Configuration for loading the ptm data requires selecting the PTM type. (Version 0.25 only has Phosphorylation for PTM type. However, SQuAPP is in active development to add more PTM types and features to expand its capabilities). The “Preview - PTM Data” table can select relevant columns as done in previous data levels. Finally, the replica switch needs to be turned on if the data contains replicas. (In our example data phospho data doesn’t contain replicas, so we leave it off) When the configuration is done, you can click on “Prepare PTM Data” to load the data onto SQuAPP.

PTM data is cleaned and prepared the same way as the termini data level. SQuAPP extends its annotation with gene, protein names, peptide start and end positions relative to its host protein, and some quick matches of amino acids. SQuAPP also expands multiple protein matches to their rows to make the data consistent for further analysis. This data can be downloaded with the button located on the bottom left of the “Prepared-PTM Data” table created in the app. Here is the example ptm data used in the images and provided for users to use in the app. Here are the column descriptions of this raw example ptm data:

  • PTM_collapse_key (unique ptm identifier -> Required)
  • PG.ProteinGroups (protein accession ids - > Required)
  • PTM_group (modified sequence -> Required )
  • PEP.StrippedSequence (stripped sequence -> Required)
  • PEP.PeptidePosition (ptm position -> not required and used)
  • PTM_type (ptm type -> not required as column and not used)

2. Data Annotation

Requires at least termini or PTM data to be loaded to the app!

Termini or PTM data can be further annotated to derive the sequence context of the modification site. In the current version, the annotation tool expands the initial annotation applied when preparing the uploaded data by including specific modification sites and modification-specific sequence windows. The annotation is used for protein domain and circular network summary plots. The expanded annotated version of termini or ptm data can also be downloaded for use in external applications, such as in RoLiM 2.

Apart from the initial annotation, the data annotation section, as shown above, adds the following columns:

  • Window.size: (user-selected residue expand * 2) + 1
  • PEP.End.window: Window created from ending amino acid of the peptide centred in the middle
  • PEP.Start.window: Window created from starting amino acid of the peptide centred in the middle
  • PTM.Protein.Pos: Modification’s relative position on the protein
  • PTM.PEP.Pos: Modification’s relative position on the peptide
  • PTM.AA: Modified amino-acid
  • PTM.Window: Sequence window created from the modified amino acid centred in the middle

3. Protein Re-calculation

If a peptide dataset has been uploaded, one can choose to calculate protein intensities from peptides with multiple options provided by SQuAPP. Here are the methods provided by SQuAPP:

  • Sum of All: Method summing all the intensities of peptides matching to the same protein
  • Average All: Method takes the average of all the intensities of peptides matching to the same protein
  • Sum of top 3: Method summing top intensity three peptides for the matching protein
  • Average of top 3: Method averaging top intensity three peptides for the matching protein

When a method is selected, and the “Re-calculate Proteins” button is clicked, SQuAPP calculates protein intensities.

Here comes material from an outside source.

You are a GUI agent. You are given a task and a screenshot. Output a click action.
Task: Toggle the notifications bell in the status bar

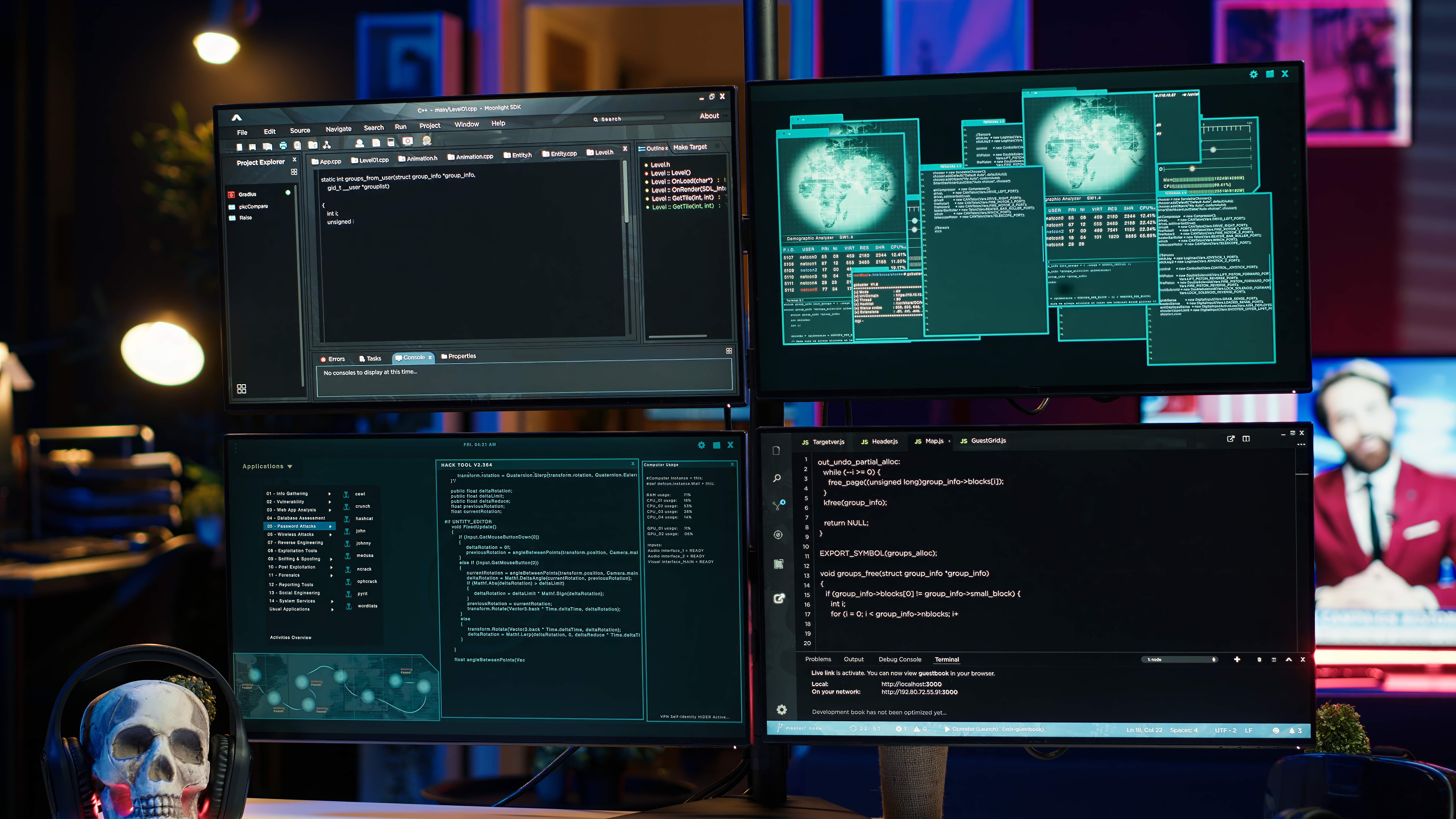pos(1292,730)
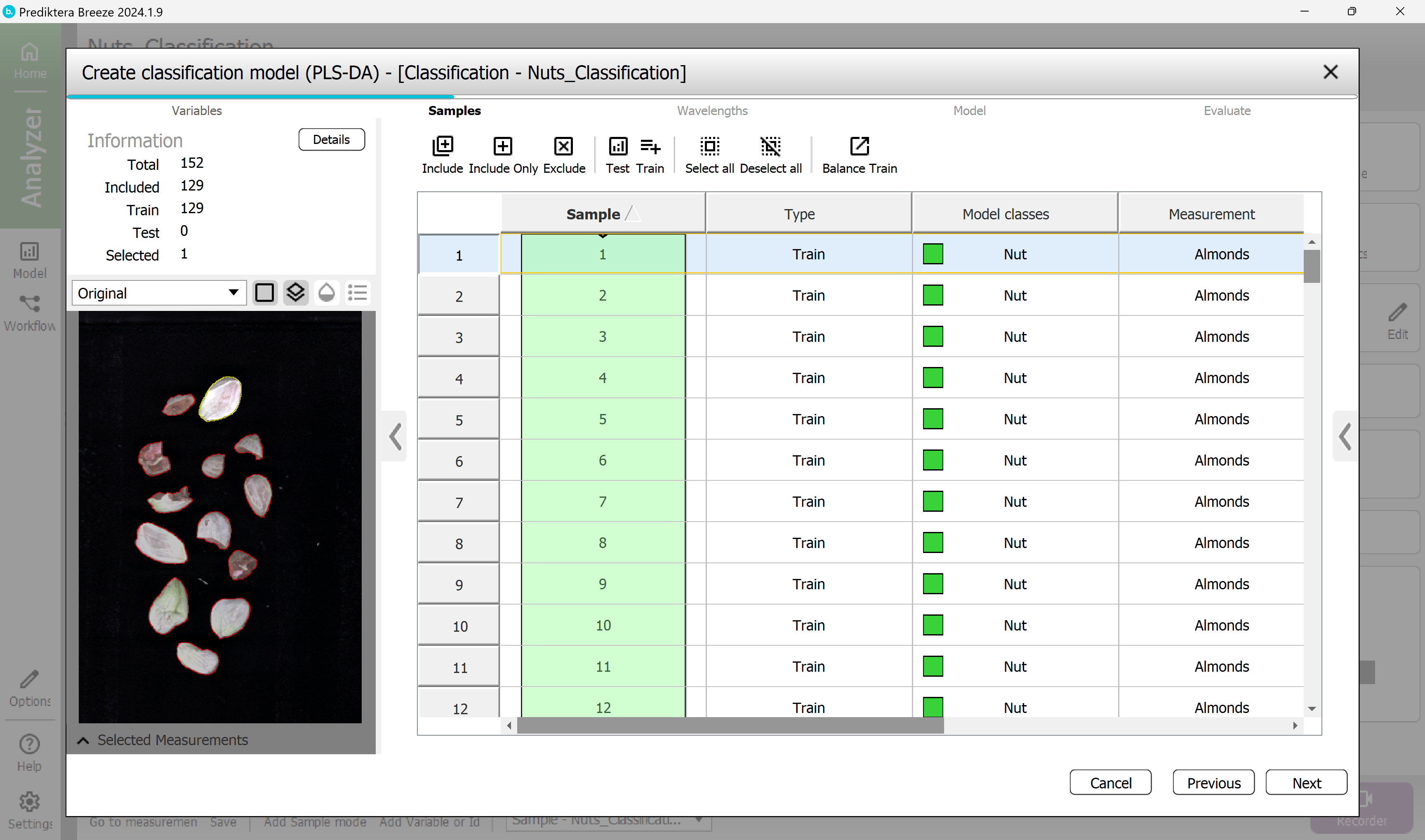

Then shows the calculated protein level data as a table on the top and a visualization showing the distribution of the computed protein intensities as a violin plot.

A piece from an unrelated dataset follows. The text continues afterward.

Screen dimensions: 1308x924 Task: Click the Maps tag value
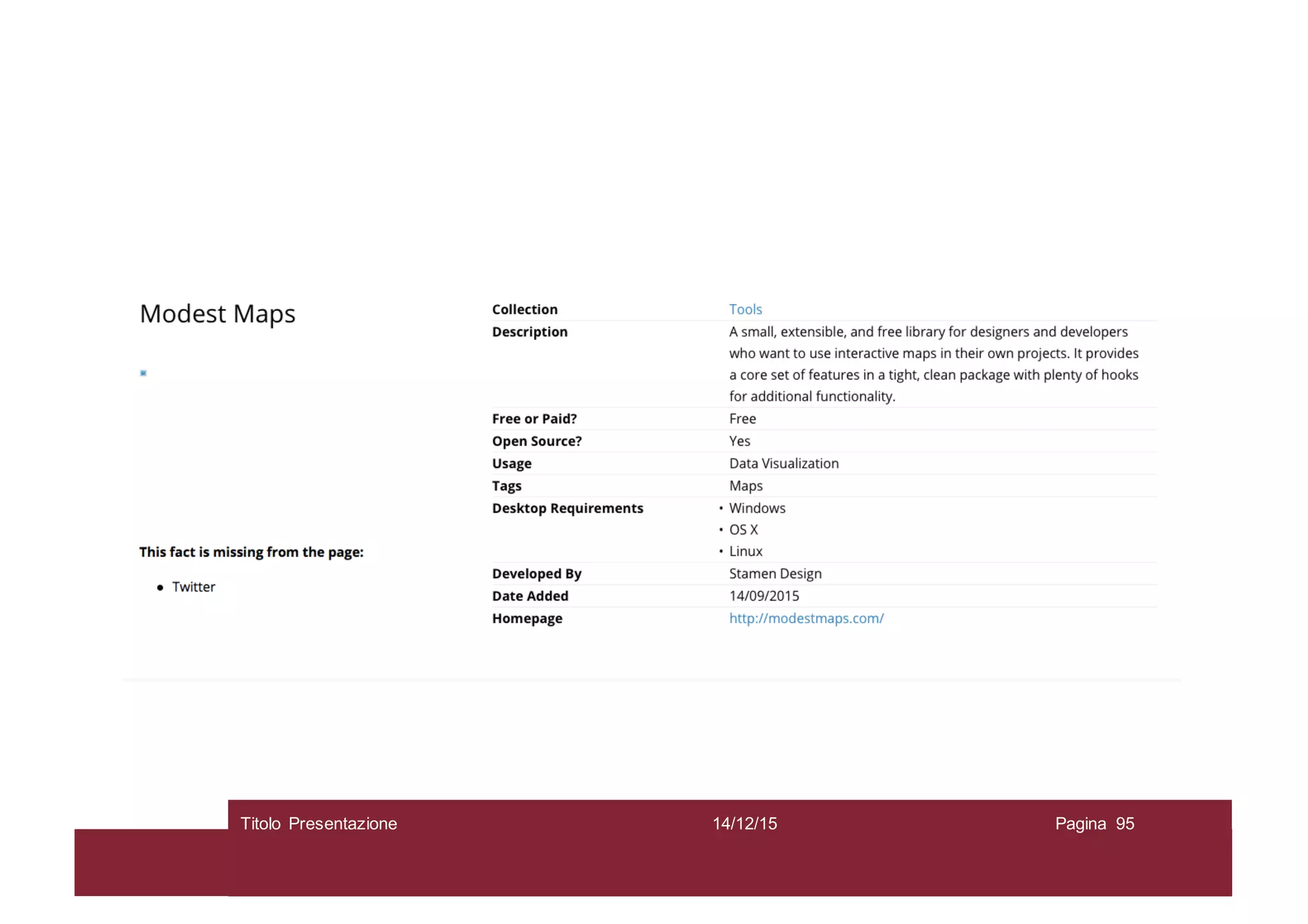coord(745,486)
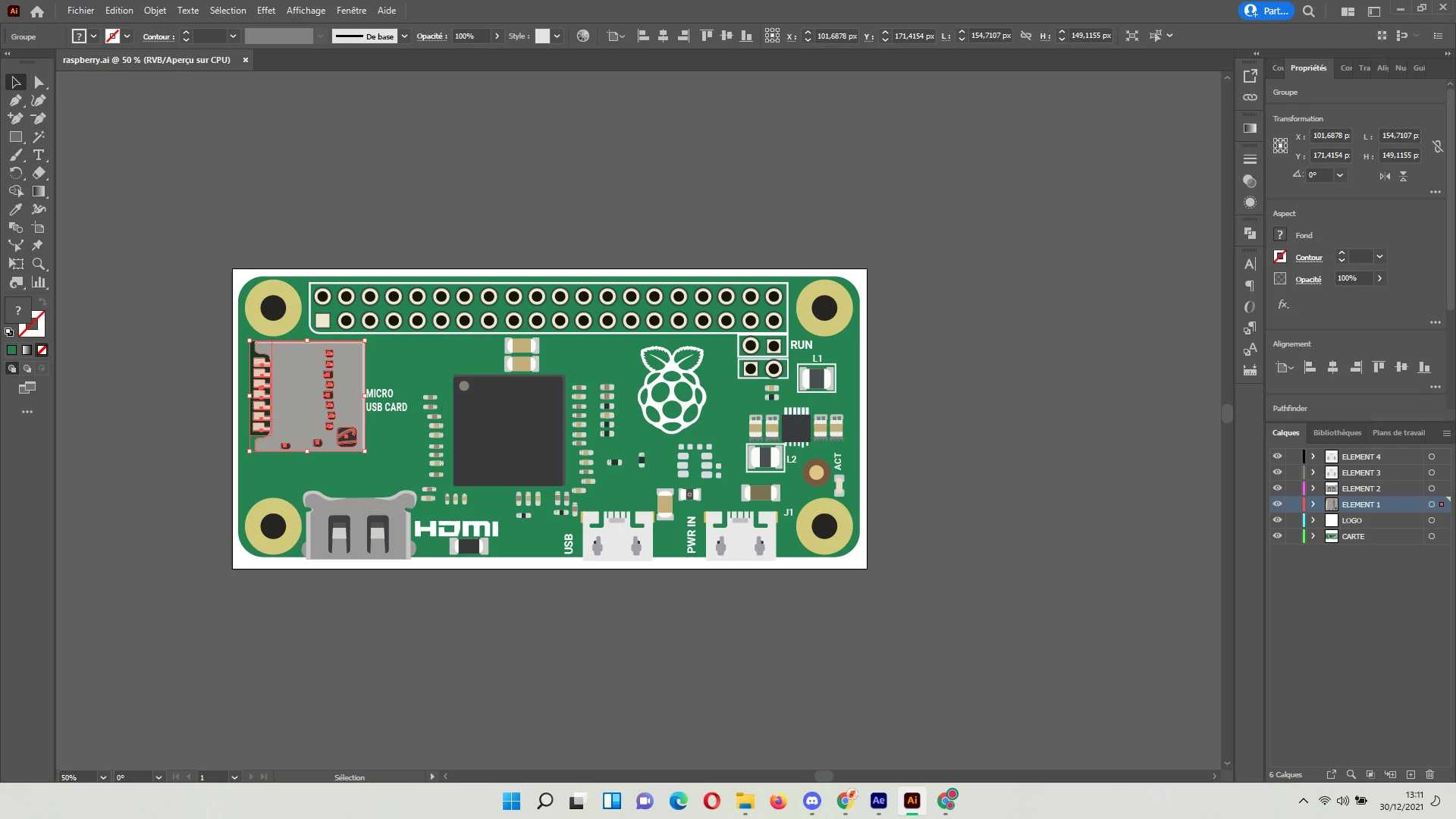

If protein-level data is provided in the data-upload section, the visualization becomes a split violin to show a sample-wise comparison of the original and calculated protein intensities.

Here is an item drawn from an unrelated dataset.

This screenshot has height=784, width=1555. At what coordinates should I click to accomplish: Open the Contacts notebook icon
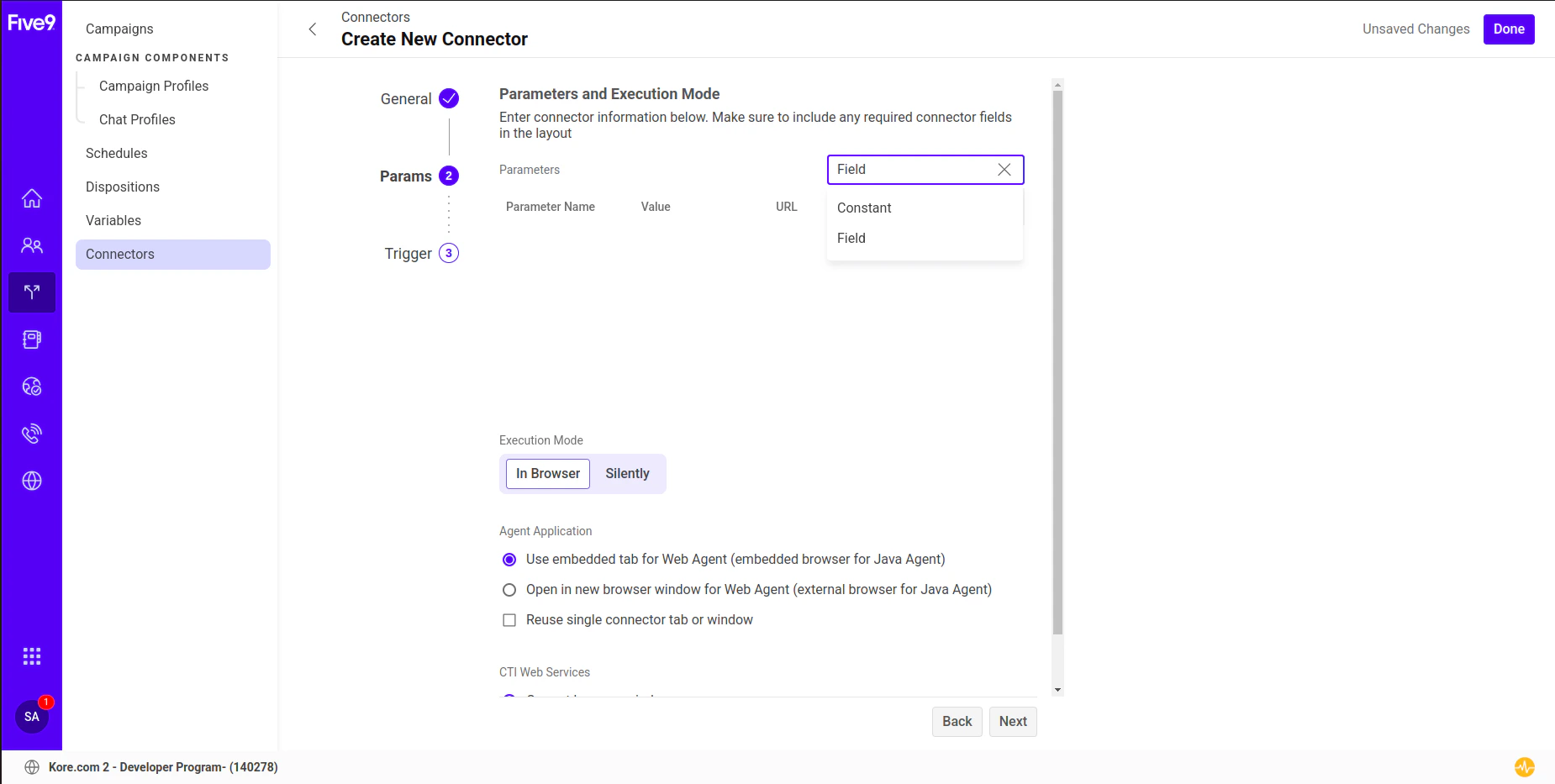point(31,339)
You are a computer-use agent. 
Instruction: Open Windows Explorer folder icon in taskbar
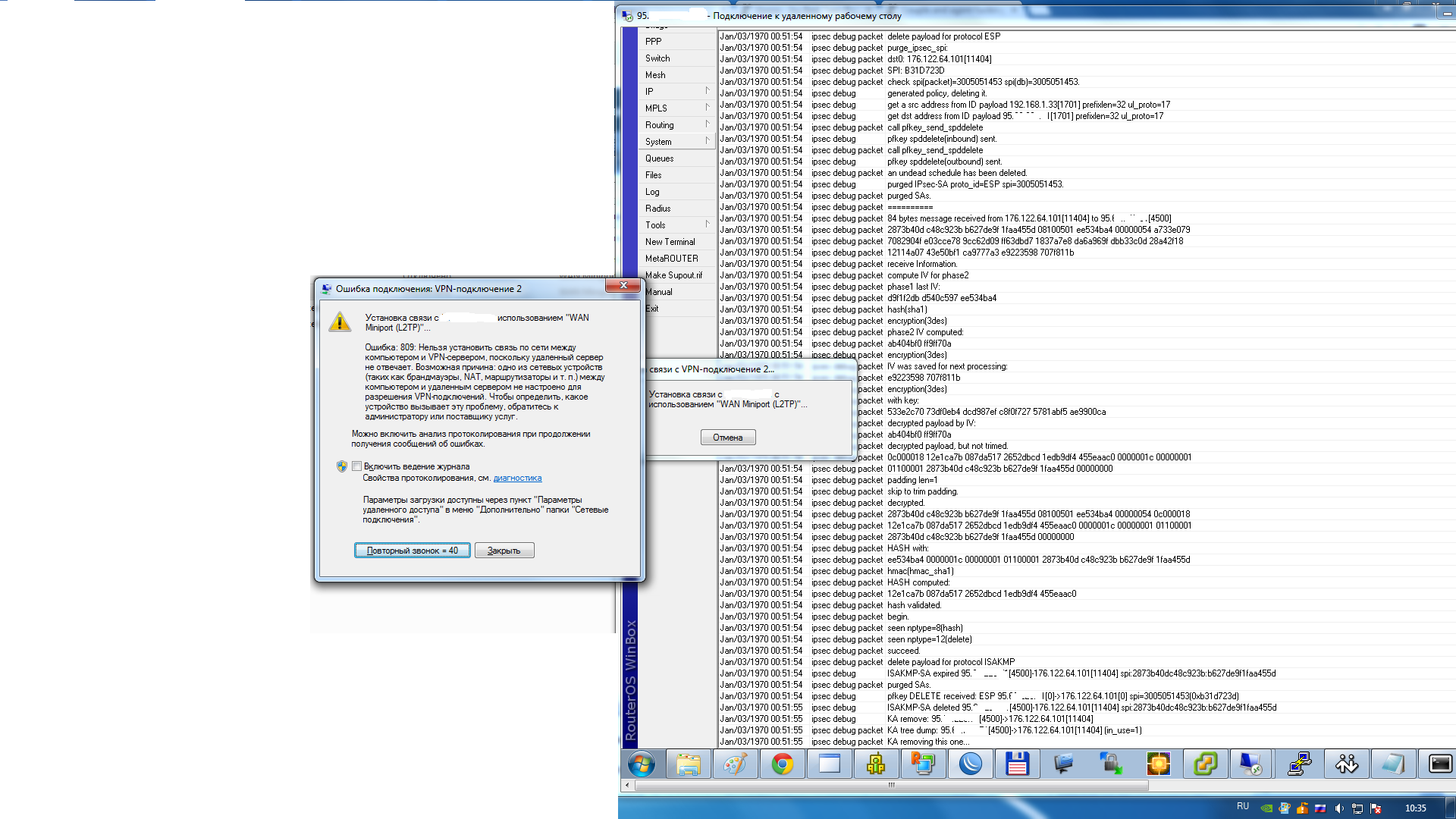point(688,764)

The “Keep as protein data” switch becomes available when the data is calculated. If you want to keep this data as the protein data or replace it with the original protein data, then switch on “Keep as protein data” and click the “Record Proteins” option.


Bibliography

  1. Uzozie AC, Ergin EK, Rolf N, Tsui J, Lorentzian A, Weng SSH, et al. PDX models reflect the proteome landscape of pediatric acute lymphoblastic leukemia but divert in select pathways. J Exp Clin Cancer Res. 2021;40:96.
  2. Smith TG, Uzozie AC, Chen S, Lange PF. Robust unsupervised deconvolution of linear motifs characterizes 68 protein modifications at proteome scale. Sci Rep. 2021;11:22490.